Data for analysis Block Start

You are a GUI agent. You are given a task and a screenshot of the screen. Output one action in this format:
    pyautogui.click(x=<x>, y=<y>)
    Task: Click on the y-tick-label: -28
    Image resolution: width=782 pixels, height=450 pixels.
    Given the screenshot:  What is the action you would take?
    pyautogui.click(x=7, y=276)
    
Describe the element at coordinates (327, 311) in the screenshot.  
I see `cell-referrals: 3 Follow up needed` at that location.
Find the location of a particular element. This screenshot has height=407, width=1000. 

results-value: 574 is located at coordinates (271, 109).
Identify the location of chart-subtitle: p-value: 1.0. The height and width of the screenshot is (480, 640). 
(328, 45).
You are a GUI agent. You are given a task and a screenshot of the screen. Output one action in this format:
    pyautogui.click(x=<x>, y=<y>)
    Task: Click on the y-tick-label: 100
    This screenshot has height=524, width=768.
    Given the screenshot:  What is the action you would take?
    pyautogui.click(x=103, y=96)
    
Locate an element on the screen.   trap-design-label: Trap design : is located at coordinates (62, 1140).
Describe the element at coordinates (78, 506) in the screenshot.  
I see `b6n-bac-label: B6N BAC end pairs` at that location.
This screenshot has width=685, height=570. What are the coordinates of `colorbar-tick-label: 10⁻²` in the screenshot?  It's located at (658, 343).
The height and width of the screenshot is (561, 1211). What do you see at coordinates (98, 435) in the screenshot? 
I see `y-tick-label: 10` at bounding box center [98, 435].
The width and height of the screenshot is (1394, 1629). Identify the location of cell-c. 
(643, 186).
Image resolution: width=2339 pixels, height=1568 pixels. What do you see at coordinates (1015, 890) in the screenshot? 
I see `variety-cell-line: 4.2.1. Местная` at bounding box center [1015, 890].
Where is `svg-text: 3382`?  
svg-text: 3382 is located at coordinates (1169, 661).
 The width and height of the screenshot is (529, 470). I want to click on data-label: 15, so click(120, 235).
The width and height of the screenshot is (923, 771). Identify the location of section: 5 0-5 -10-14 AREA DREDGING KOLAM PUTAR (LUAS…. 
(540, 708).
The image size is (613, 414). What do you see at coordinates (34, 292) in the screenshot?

Data for analysis Block End

> Exercise instructions
Please copy out all of the records above exactly as they appear, line for line.

> Response for this exercise
You are a GUI agent. You are given a task and a screenshot of the screen. Output one action in this format:
    pyautogui.click(x=<x>, y=<y>)
    Task: Click on the y-tick-label: -28
    Image resolution: width=782 pixels, height=450 pixels.
    Given the screenshot:  What is the action you would take?
    pyautogui.click(x=7, y=276)
    
Describe the element at coordinates (327, 311) in the screenshot.  
I see `cell-referrals: 3 Follow up needed` at that location.
Find the location of a particular element. This screenshot has height=407, width=1000. 

results-value: 574 is located at coordinates (271, 109).
Identify the location of chart-subtitle: p-value: 1.0. The height and width of the screenshot is (480, 640). 
(328, 45).
You are a GUI agent. You are given a task and a screenshot of the screen. Output one action in this format:
    pyautogui.click(x=<x>, y=<y>)
    Task: Click on the y-tick-label: 100
    This screenshot has height=524, width=768.
    Given the screenshot:  What is the action you would take?
    pyautogui.click(x=103, y=96)
    
Locate an element on the screen.   trap-design-label: Trap design : is located at coordinates (62, 1140).
Describe the element at coordinates (78, 506) in the screenshot.  
I see `b6n-bac-label: B6N BAC end pairs` at that location.
This screenshot has width=685, height=570. What are the coordinates of `colorbar-tick-label: 10⁻²` in the screenshot?  It's located at (658, 343).
The height and width of the screenshot is (561, 1211). What do you see at coordinates (98, 435) in the screenshot? 
I see `y-tick-label: 10` at bounding box center [98, 435].
The width and height of the screenshot is (1394, 1629). Identify the location of cell-c. 
(643, 186).
Image resolution: width=2339 pixels, height=1568 pixels. What do you see at coordinates (1015, 890) in the screenshot? 
I see `variety-cell-line: 4.2.1. Местная` at bounding box center [1015, 890].
Where is `svg-text: 3382`?  
svg-text: 3382 is located at coordinates (1169, 661).
 The width and height of the screenshot is (529, 470). I want to click on data-label: 15, so click(120, 235).
The width and height of the screenshot is (923, 771). Identify the location of section: 5 0-5 -10-14 AREA DREDGING KOLAM PUTAR (LUAS…. 
(540, 708).
The image size is (613, 414). What do you see at coordinates (34, 292) in the screenshot?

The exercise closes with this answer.